Entrées de position des éléments:
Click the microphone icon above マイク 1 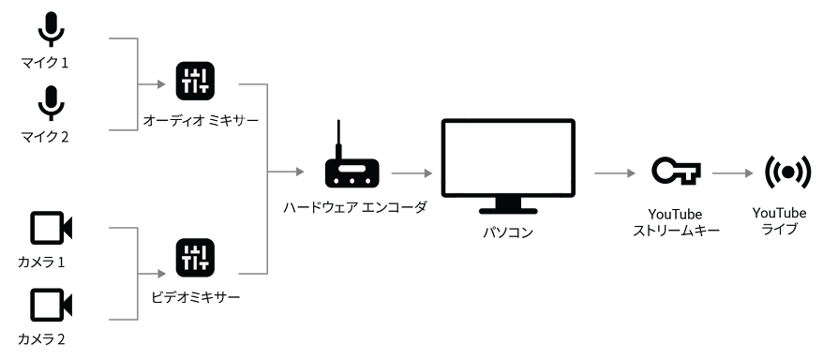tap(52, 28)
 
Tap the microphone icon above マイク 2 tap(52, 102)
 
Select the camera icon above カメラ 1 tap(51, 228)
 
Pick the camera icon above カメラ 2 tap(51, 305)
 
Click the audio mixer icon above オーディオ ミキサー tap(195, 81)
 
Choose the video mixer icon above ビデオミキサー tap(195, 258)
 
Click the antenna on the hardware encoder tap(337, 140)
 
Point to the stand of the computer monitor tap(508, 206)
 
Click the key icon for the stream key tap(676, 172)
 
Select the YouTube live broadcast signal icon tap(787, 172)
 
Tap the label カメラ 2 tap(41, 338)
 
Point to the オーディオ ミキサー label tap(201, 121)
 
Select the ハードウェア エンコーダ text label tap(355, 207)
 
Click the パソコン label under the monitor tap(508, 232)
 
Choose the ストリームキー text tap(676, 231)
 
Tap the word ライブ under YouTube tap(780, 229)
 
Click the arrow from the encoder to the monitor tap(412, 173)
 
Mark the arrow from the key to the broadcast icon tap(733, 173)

**Consigne**:
Relevez chaque ligne ci-dessus contenant le mot « monitor », en tenant compte de la casse.

**Résultat**:
Point to the stand of the computer monitor tap(508, 206)
Click the パソコン label under the monitor tap(508, 232)
Click the arrow from the encoder to the monitor tap(412, 173)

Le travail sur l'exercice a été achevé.